* _WRITTEN TASK_
Reproduce each of the following items verbatim, without any alteration.

....

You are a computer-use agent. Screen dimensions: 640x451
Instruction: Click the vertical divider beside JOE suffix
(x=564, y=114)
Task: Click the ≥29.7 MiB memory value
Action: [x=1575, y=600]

....

* _TASK SOLUTION_
You are a computer-use agent. Screen dimensions: 640x451
Instruction: Click the vertical divider beside JOE suffix
(x=564, y=114)
Task: Click the ≥29.7 MiB memory value
Action: [x=1575, y=600]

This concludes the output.